Prescription drug coverage (preferred branded) Preferred branded drugs cost less than other brand-name versions. Coverage varies widely. Some health plans offer no coverage at all, others pay some of the cost and pass along the rest to you through copays or coinsurance.
Prescription drug coverage (specialty drugs) Specialty drugs require special administration, monitoring or handling. They're more expensive than typical medications. Most plans only pay part of the cost; you pay a share, most often through coinsurance after the deductible.
Private nursing People who have medical needs and who can't easily function independently may hire a private nurse or nurses aid to work within the home. Most individual health plans do not cover this service.
Rehabilitation (inpatient services) Services that help restore capabilities lost due to injury or illness. Rehabilitation is prescribed for people with many different ailments, including brain trauma, arthritis, cancer and heart disease. Most plans offer some coverage, but virtually all require members to cover some of the cost. Most plans do this through coinsurance after the deductible, which can increase out-of-pocket expense.
Rehabilitation (outpatient services) Services that help restore capabilities lost due to injury or illness, delivered in an outpatient setting. Most plans offer some coverage, and virtually all require coinsurance or copays.

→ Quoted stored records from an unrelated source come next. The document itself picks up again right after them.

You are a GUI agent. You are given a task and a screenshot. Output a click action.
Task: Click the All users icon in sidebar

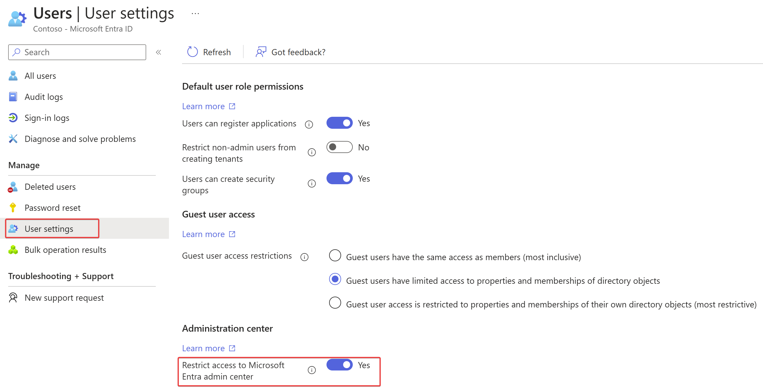coord(12,75)
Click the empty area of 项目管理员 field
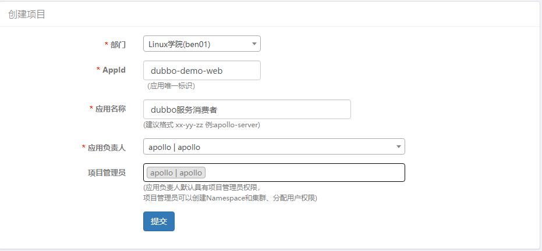Viewport: 542px width, 251px height. pyautogui.click(x=303, y=173)
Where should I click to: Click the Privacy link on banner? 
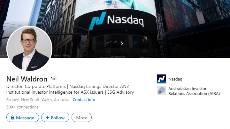point(65,56)
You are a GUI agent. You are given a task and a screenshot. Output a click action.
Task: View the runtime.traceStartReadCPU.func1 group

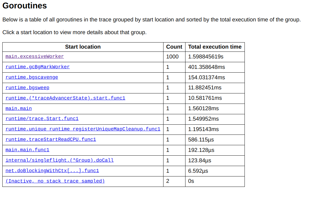tap(51, 139)
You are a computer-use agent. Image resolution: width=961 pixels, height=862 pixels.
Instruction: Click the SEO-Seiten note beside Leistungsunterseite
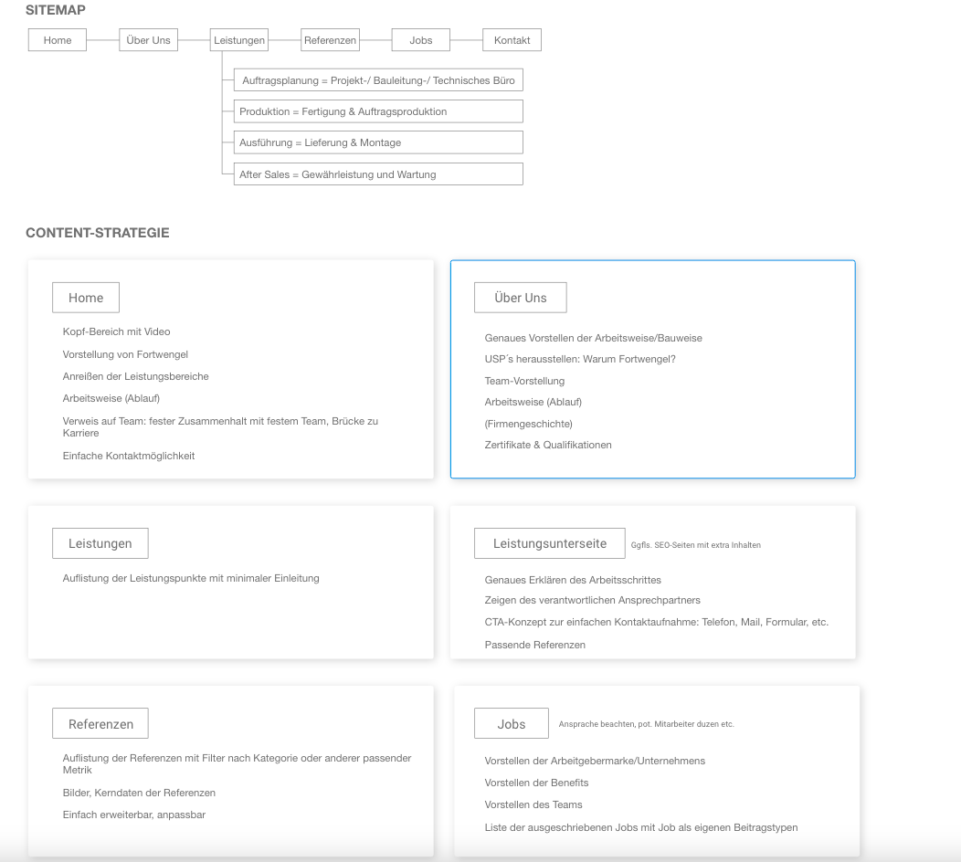click(695, 545)
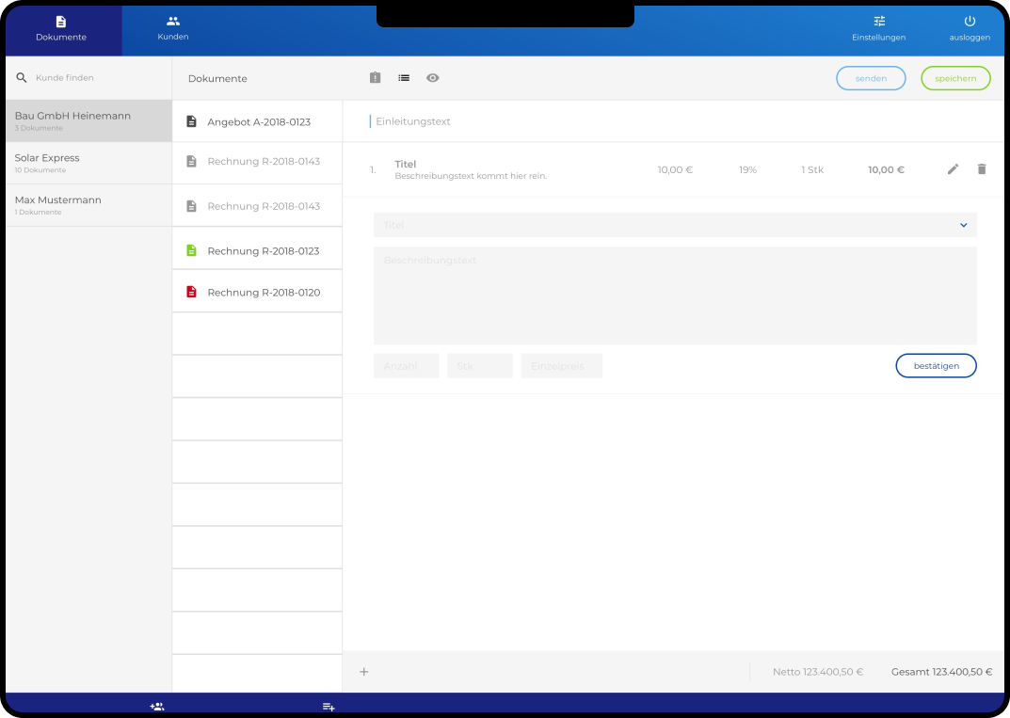The height and width of the screenshot is (718, 1010).
Task: Toggle the eye preview icon
Action: click(x=433, y=78)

Routine foot care Foot care can be an important benefit for people with diabetes. Most individual plans do not cover foot care, though some do with limitations.

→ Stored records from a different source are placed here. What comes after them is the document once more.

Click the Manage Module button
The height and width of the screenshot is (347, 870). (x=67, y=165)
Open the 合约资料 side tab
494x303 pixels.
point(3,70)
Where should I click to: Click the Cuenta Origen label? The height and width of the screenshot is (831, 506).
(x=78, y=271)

Same-sex coverage Coverage for families consisting of two individuals of the same gender. More than half of plans offer coverage, but there may be big variations by state, depending on state laws. Read the plan brochure.

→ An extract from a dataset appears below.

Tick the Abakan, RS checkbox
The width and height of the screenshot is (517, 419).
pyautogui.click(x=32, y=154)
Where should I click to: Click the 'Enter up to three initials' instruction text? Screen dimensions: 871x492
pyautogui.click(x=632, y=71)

Short-term rehabilitation in a skilled-nursing facility Short term rehabilitation in a skilled nursing facility, also known as a nursing home, helps people recovering from an illness or operation to regain function. Only a handful of individual health plans offer some level of coverage, often with limitations or a higher premium.
Substance abuse treatment (inpatient) Inpatient substance abuse treatment is costly. Once you enter treatment, you must stay until you receive a medical discharge. About half of plans offer some coverage, which varies depending on the plan and the state. Many plans that do cover substance abuse pay only part of the cost. Most charge coinsurance after the deductible is met.
Substance abuse treatment (outpatient) Coverage for psychotherapy, counseling, family issues and vocational concerns. About half of plans don't offer coverage. Most of the rest plans require cost-sharing, mostly through coinsurance after the deductible.
Tests - CT and MRI scans, other advanced imaging These computer-enhanced images are often essential for diagnosing strokes, cancer and other ailments.
Tests - diagnostic, X-rays, and lab tests X-ray images and lab tests that measure cholesterol levels and other components of blood often provide critical clues for a diagnosis. Most health plans cover them, but the majority of individual health plans only pay part of the cost. You pay the rest, through copays and co-insurance.
Weight-loss programs Few plans cover weight loss programs, and most of those that do charge additional premiums or limit coverage.
Weight-loss surgery Weight loss, or bariatric, surgery reduces the size of a person's digestive tract, helping to limit food intake. Two-thirds of plans offer no coverage; most of the plans that do offer coverage impose limitations.